Delhi High Court condemned the slogans of Make in India and Atma Nirbhar Bharat as a mere hypocricy of the Modi government. While hearing a petition by the Centre for Aviation Policy, Safety and Research, the High court made this scathing remark while addressing the change in the qualification of companies in the tenders set out to provide ground handling services at various regional airports.
The High Court bench comprising of Justice Vipin Sangh and Justice Rajneesh Bhatnagar issued notice to the Center and AAI seeking its reply and also directed that the validity of the allotment of tenders will depend on the decision at the disposal of the petition.
The bench said, “It is a matter of great sadness that the government on the one hand is talking about become ‘Make in India’ and ‘Atma-Nirbhar’ and on the other hand it takes out such tenders which small companies fail to sustain”
The bench added, “It seems that if you(government) want to remove these people(small companies), then say that way”. “You talk big in your speeches. Your political leadership talks of Make in India, Atma Nirbhar Bharat, promoting local industries, but your actions do not match your words. You are completely hypocritical” – the High Court bench added.
The bench asked the Addition Solicitor General Sanjay Jain to speak to his political leadership to explain why you give a speech on Make in India if you want to go on like this. Sanjay Jain appeared on behalf of the Central Government and the Airport Authority of India (AAI). The bench questioned him, did they (political leadership) even know about it. The bench said, we say stop importing from this country or that country and on the other hand we are also failing our own entrepreneurs.
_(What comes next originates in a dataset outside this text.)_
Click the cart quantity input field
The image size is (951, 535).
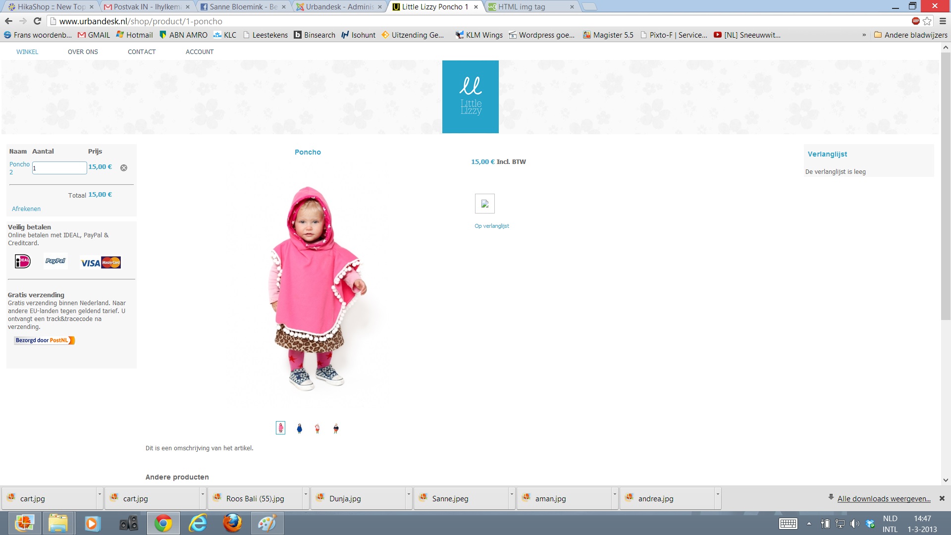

To participate in the tender process, a clause of around Rs. 35 crore fund and the ability to work with scheduled airlines has been made. Citing this, the High Court said, “You want to let big players (companies) with big pockets and maybe foreign get into the contract.”
You have overlooked the experience of chartered airlines of smaller players working at regional airports, where there are few incoming flights. The High Court said that if small players are not allowed to develop, then only a few established big players will be left who will want to impose their conditions on the government due to their market dominance.